17 Moskos, Charles, “Success Story: Blacks in the Army,” The Atlantic Monthly, May 1986, p. 64.Google Scholar

18 Indeed, in order to defend such programs in the private sector, it becomes necessary for advocates to argue that almost no blacks could reach the positions in question without special favors. When there is internal disagreement among black intellectuals, for example, about the merits of affirmative action, critics of the policy are attacked as being disingenuous, since (it is said) they clearly owe their own prominence to the very policy they criticize. (See, e.g., Cornel West, “Unmasking the Black Conservatives,” The Christian Century, July 16–23, p. 645.) The specific circumstances of the individual do not matter in this, for it is presumed that all blacks are indebted to civil rights activity for their achievements. The consequence is a kind of “socialization” of the individual's success. The individual's effort to claim achievement for himself (and thus to secure the autonomy and legitimacy needed to deviate from group consensus) is perceived as a kind of betrayal. From the reasonable observation that all blacks are indebted to those who fought and beat Jim Crow, these intellectuals draw the conclusion that the group's most accomplished persons, by celebrating their personal achievements as being due to their ability and not to racial preferences, have betrayed their fellows!

19 The following account is drawn by my unpublished paper “Equal Opportunity: Reality, Achievable Goal, or Elusive Dream?” for the symposium on equal opportunity in corporate management organized by the Equitable Life Assurance Society of America, in cooperation with the Institute for Leadership in Corporate Management, Morehouse College, New York City, December 1985.

20 Frank Raines, black partner in Lazard Freres, reported in an interview that there are only three black partners in Wall Street investment firms, two of whom handle public finance issues (local, black governments being primary among their clients).

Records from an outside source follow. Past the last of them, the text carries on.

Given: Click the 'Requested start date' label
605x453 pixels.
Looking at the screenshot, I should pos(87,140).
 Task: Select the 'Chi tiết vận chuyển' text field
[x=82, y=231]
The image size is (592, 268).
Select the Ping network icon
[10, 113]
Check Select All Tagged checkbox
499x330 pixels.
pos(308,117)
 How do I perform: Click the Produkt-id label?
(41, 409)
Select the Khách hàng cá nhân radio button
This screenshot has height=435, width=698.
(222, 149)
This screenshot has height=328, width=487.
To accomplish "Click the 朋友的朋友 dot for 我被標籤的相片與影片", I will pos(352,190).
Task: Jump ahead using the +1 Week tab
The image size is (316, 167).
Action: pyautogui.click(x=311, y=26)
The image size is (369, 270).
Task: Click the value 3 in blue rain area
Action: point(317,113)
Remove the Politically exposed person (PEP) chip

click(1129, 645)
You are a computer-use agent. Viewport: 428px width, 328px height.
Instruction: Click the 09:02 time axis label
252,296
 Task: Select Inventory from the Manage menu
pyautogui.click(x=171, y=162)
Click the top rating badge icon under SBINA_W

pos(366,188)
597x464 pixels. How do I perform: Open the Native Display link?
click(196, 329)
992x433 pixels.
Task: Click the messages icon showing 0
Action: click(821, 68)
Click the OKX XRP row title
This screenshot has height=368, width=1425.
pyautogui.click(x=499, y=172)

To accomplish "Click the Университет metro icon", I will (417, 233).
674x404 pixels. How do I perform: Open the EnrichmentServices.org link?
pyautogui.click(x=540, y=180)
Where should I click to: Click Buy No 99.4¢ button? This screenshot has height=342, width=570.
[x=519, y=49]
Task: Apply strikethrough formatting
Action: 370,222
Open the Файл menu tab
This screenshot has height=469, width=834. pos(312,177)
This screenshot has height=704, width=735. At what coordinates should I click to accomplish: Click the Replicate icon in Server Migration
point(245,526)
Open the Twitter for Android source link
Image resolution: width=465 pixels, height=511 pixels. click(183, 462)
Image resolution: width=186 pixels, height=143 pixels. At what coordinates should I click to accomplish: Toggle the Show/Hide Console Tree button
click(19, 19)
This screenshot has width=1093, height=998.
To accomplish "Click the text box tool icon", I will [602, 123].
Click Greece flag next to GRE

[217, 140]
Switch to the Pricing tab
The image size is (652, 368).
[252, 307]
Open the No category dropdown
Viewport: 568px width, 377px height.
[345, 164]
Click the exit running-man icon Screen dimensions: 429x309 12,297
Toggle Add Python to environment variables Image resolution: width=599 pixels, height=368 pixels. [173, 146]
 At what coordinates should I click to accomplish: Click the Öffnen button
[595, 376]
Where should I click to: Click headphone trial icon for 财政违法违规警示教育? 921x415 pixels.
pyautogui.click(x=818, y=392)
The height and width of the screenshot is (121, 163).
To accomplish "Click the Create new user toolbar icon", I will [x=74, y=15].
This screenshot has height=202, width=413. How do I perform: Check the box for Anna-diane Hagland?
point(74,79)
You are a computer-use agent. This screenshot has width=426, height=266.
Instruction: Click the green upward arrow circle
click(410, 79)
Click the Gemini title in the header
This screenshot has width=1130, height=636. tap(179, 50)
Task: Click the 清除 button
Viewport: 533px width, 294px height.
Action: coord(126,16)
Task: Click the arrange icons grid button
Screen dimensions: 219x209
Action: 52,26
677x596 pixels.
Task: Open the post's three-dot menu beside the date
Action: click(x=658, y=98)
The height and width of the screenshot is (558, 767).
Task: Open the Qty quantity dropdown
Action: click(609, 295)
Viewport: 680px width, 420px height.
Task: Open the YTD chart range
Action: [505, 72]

21 Psychological “incentives” exist for people to use this excuse even when it is not true. This gives them a good rationale for their own failure. As one colleague cleverly observed, “Affirmative Action is a boon to mediocre whites – by giving them reason to think better of themselves than they otherwise could.”

22 Consider the position of a female commander of troops in a combat situation. This person will be ineffective if, when issuing critical orders under duress, she is unable to inspire the obedience and confidence of her troops. Her troops' belief in her capacities is thus an objective determinant of her capacities. It would seem particularly unwise, in the face of widespread male suspicion of the performance capabilities of female commanders, to promote a woman into such a position who did not exhibit absolutely unimpeachable qualifications. That is, until the ability of women to function under combat conditions had been amply demonstrated, it would seem to be unwise to employ preferential criteria for the selection of women to such positions. To do so encourages precisely those beliefs which could undermine the effectiveness of the new commander.

23 Moreover, if you push too fast, good people may fail and be marked for life by that failure. Consider the case of the graduate student who would have done just fine at State U., but who ends up at the bottom of his class at Harvard.